Tras comprar todo lo necesario, la vieja Ana se dispuso a salir de la plaza rumbo a su casa. Sin embargo, uno de los puestos que se hallaban a las afueras exhibía unas hermosas rosas que la entretuvieron por un momento. Estaba totalmente concentrada en la belleza de estas, cuando oyó una singular voz detrás suyo:

-         ¿Quién se murió, doña Anita? – el que hablaba era Jacinto, un mendigo que vivía a las afueras del pueblo y que, según se creía, no andaba bien de la cabeza.

-         Nadie, Jacinto, no se ha muerto nadie.

-         Pero las rosas son para los muertos, no?

-         ¡Claro que no, hombre! Las rosas son para los vivos. Los vivos pueden verlas, olerlas, sentirlas; los vivos pueden amar.

-         ¿Y para qué amar, si hasta el más enamorado de todos se tiene que morir?

-         Por que es mejor morir enamorado.

-         Yo nunca me he enamorado.

-         No te afanes, ya te llegará tu hora; a todos nos llega.

-         A mi no. Ya es muy tarde.

-         ¿Por qué?

-         Por que antes de que pueda amar tendré que morir.

-         ¿Otra vez a hablar de muerte? ¿Es que no sabes hablar de otra cosa? Desde que te conozco no haces sino hablar de la muerte.

-         ¿Y es que acaso hay algo más  seguro que la muerte, doña Anita?

-         ¡Mira, yo no sé! No me gusta hablar de la muerte y no me gusta hablar contigo. Tengo mucho que hacer, Luis me está esperando.

-         ¡Ah, don Luis! ¿Cómo está? ¿Aún vive?

-         ¡Maldita sea, Jacinto!
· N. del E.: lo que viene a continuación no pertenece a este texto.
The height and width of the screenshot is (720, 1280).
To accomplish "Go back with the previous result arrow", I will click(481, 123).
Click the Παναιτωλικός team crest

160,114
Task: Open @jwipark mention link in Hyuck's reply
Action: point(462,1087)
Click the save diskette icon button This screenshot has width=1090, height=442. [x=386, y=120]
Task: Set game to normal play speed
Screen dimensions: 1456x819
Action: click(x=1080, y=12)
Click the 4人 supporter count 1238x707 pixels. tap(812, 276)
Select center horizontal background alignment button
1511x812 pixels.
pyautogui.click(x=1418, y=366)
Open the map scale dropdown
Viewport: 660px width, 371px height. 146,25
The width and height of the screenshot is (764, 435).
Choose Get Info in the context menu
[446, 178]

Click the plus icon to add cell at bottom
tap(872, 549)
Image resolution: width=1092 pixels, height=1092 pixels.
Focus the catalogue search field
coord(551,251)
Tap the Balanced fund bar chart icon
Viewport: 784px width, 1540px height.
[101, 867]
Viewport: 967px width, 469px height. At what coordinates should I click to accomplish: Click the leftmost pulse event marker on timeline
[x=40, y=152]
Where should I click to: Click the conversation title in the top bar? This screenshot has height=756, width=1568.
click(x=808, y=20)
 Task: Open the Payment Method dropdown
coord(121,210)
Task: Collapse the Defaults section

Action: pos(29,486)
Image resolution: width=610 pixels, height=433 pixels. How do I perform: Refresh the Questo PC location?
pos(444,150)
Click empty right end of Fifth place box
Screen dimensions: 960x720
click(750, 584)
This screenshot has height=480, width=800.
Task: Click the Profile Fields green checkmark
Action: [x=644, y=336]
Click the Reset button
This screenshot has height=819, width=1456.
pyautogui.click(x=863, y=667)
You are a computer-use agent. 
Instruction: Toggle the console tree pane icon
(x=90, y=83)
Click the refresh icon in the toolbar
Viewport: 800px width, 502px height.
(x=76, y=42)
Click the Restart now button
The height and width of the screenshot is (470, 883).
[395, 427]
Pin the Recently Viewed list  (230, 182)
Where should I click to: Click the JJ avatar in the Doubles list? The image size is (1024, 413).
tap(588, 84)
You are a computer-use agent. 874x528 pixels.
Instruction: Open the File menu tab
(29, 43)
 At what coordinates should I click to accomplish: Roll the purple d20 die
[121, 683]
Por supuesto que vive. ¿Por qué piensas que todos tienen que morir?

-         Pues por que todos tienen que morir. 

El diálogo terminó y la anciana regresó a su casa con un vago sentimiento de  angustia a causa de las preguntas y aseveraciones de Jacinto. Este, por su parte, permaneció callado durante varios minutos, mirando las hermosas rosas como lo había hecho antes doña Ana. De repente, y sin razón alguna, empezó a bailar con desenfreno en medio de la plaza las notas imperceptibles de la música que retumbaba en su mente, mientras los espectadores se mofaban de él  como solían hacer todas las mañanas.